I jam it into the work wherever it helps.
A big one is research.
Before a client call, I can use it to get up to speed on the company, look at competitors, spot patterns, and find obvious gaps faster. That means I show up with better questions and better instincts.
I use it for thinking too.
Sometimes I need help working through something.
Sometimes I need help figuring out what I think.
Sometimes I want to test a direction before I show it to anyone.
If a brief is not great, I will paste it in and ask what problem is actually being described, what is still vague, and what questions need answering first.
I use it for making things.
This is probably the biggest change.
I can take a product idea, a screen, a flow, a brand direction, or some annoying internal problem and turn it into something real much faster than I could before.
Sometimes rough.
Sometimes finished.
Sometimes good enough to ship.
But always real enough to react to.
I can move across everything from 0 to 1 startup work to more advanced AI workflows with clients, and do it with a lot more range than I thought possible.

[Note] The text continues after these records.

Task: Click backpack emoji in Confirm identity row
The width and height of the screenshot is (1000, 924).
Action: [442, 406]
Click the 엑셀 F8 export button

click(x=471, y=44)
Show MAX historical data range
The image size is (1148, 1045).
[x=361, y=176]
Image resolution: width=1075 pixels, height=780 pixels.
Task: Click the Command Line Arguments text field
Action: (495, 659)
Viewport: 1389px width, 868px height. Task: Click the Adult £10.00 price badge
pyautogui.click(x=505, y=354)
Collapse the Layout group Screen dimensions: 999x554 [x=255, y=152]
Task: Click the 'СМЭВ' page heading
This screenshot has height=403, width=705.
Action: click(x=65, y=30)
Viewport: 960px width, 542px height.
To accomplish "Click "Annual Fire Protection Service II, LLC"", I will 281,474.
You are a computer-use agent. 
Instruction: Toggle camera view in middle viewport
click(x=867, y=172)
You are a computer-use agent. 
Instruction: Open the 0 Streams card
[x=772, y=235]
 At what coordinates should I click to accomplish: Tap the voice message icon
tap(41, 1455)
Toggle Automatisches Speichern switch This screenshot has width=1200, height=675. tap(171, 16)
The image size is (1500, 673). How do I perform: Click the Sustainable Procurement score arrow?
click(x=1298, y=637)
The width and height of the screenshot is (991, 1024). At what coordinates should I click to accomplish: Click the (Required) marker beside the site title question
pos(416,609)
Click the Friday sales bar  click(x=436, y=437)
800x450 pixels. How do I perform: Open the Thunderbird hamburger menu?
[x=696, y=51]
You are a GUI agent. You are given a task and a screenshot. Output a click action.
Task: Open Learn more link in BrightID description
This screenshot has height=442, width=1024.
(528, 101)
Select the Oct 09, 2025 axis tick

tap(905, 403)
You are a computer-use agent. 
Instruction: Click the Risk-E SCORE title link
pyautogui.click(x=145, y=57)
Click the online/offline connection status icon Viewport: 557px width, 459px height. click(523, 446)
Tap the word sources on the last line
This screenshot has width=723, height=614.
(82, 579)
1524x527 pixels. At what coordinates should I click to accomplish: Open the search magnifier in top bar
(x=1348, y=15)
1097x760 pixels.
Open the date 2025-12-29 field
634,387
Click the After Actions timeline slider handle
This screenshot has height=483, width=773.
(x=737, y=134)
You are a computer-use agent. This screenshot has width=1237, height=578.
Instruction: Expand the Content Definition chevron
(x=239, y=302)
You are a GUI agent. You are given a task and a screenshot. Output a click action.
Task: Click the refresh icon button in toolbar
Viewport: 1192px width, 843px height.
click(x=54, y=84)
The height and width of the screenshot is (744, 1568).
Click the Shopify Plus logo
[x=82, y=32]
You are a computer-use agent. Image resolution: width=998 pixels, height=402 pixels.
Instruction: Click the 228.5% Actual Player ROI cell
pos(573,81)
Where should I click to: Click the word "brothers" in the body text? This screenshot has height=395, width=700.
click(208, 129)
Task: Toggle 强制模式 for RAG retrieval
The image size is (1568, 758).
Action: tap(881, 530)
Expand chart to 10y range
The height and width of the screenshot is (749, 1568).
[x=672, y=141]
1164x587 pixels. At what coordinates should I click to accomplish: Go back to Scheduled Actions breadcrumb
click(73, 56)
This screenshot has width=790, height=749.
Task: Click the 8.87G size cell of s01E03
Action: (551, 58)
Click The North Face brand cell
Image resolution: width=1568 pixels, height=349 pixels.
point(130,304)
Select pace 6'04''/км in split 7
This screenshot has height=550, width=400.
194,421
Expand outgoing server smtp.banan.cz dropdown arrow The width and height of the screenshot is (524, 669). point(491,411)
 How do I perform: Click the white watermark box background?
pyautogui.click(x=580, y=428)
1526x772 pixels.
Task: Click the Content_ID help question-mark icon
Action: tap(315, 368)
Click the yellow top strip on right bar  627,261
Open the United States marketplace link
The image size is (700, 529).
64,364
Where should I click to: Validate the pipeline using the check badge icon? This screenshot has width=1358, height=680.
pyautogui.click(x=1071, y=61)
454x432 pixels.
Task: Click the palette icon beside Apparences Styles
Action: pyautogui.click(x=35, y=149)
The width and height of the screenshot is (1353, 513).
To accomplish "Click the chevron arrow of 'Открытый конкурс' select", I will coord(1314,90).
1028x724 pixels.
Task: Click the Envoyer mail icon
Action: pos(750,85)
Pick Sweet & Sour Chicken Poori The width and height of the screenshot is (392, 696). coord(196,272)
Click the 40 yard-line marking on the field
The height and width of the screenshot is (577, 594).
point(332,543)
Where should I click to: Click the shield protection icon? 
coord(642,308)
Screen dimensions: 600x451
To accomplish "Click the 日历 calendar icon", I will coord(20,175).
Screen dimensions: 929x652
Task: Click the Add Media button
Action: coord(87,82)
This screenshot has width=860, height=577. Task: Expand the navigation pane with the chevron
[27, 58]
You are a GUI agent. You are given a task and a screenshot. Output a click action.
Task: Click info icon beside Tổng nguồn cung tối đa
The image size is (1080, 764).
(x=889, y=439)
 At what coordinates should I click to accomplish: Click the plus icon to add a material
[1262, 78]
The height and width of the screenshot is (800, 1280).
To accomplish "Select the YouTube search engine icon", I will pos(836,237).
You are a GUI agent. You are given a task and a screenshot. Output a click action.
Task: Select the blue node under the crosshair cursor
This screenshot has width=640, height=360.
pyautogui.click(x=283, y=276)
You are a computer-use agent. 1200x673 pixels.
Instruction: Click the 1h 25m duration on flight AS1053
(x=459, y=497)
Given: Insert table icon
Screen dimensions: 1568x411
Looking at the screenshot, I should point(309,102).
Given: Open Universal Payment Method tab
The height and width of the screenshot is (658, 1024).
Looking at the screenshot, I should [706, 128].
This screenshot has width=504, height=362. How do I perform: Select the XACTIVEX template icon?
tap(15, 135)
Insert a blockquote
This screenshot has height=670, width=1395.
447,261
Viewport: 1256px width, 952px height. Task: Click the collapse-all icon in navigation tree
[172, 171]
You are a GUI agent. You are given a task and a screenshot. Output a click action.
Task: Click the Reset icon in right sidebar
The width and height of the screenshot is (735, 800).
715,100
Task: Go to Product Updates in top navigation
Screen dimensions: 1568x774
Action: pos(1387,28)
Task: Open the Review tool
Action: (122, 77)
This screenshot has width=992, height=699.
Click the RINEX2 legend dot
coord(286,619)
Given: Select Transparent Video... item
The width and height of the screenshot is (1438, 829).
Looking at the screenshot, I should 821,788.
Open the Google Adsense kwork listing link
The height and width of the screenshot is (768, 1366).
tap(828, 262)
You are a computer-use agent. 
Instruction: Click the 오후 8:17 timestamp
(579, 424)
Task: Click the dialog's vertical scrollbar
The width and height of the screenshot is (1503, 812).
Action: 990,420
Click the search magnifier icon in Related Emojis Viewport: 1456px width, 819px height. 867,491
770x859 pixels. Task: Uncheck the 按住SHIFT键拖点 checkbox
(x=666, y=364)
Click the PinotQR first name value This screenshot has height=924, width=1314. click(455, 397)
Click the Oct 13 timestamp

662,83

I’m also building a tool for myself called Juggle.
It helps me keep track of clients, meetings, follow-ups, and the stuff that usually falls through the cracks. A big reason I’ve been able to move on it so quickly is AI.
I use AI for cleanup too.
Transcripts. Notes. Copy. Action items. Loose thoughts. Pulling signal out of conversations. Figuring out what different people need.
That stuff used to take a lot of time.
Now it takes a lot less.
It gives me more energy for the part I actually get paid for.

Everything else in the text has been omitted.